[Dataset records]
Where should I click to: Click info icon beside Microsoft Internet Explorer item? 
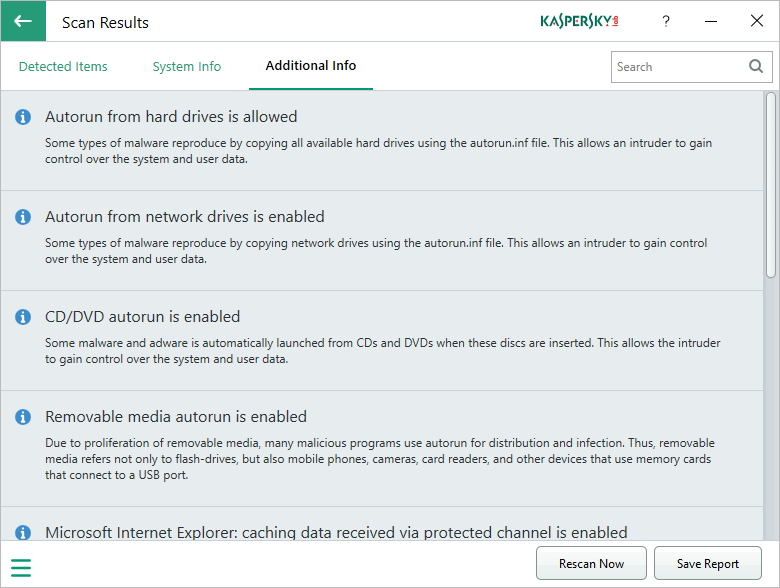[23, 533]
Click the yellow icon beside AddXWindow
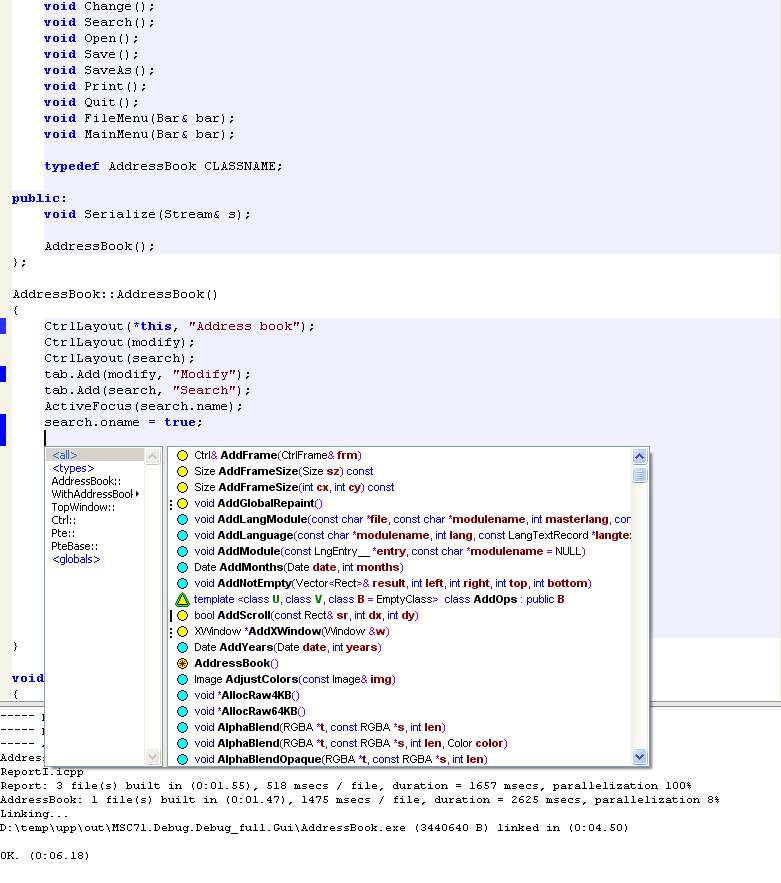This screenshot has width=781, height=883. 182,632
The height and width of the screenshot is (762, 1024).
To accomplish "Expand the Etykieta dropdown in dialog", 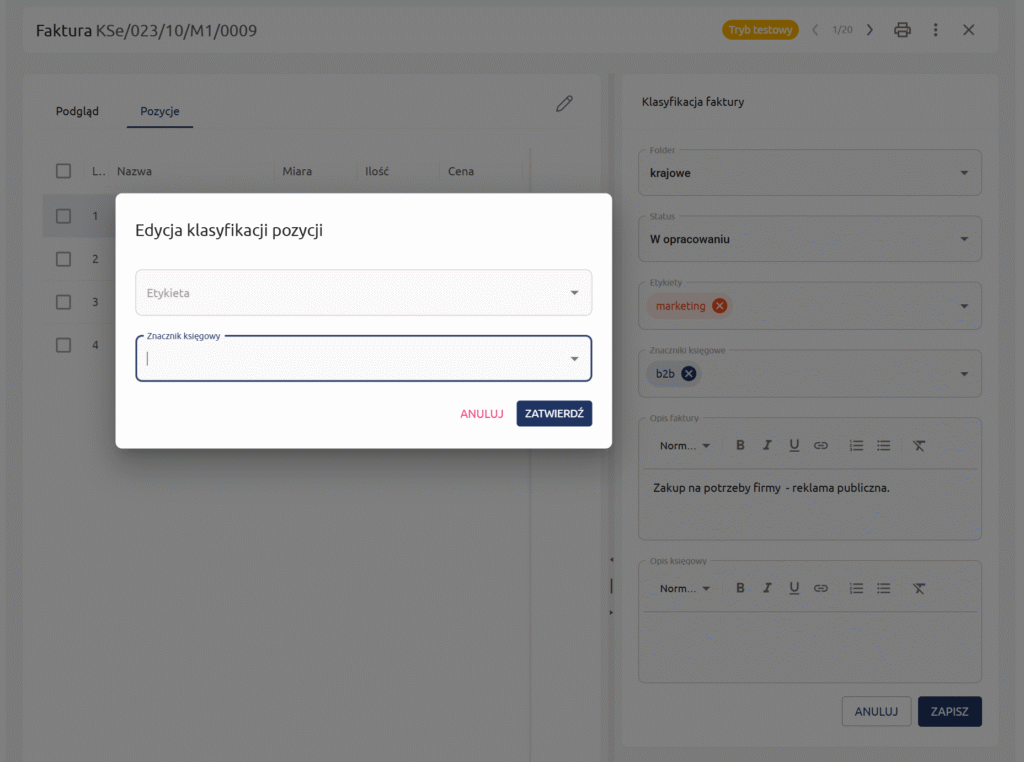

WHAT THIS TASK INVOLVES
Render the lines above as a Markdown table with a Row column for the number and a Line column for the line, skipping any blank lines. Omit the pictures.

WRITTEN ANSWER
| Row | Line |
|---|---|
| 1 | Where should I click to: Click info icon beside Microsoft Internet Explorer item?  |
| 2 | [23, 533] |
| 3 | Click the yellow icon beside AddXWindow |
| 4 | This screenshot has width=781, height=883. 182,632 |
| 5 | The height and width of the screenshot is (762, 1024). |
| 6 | To accomplish "Expand the Etykieta dropdown in dialog",  |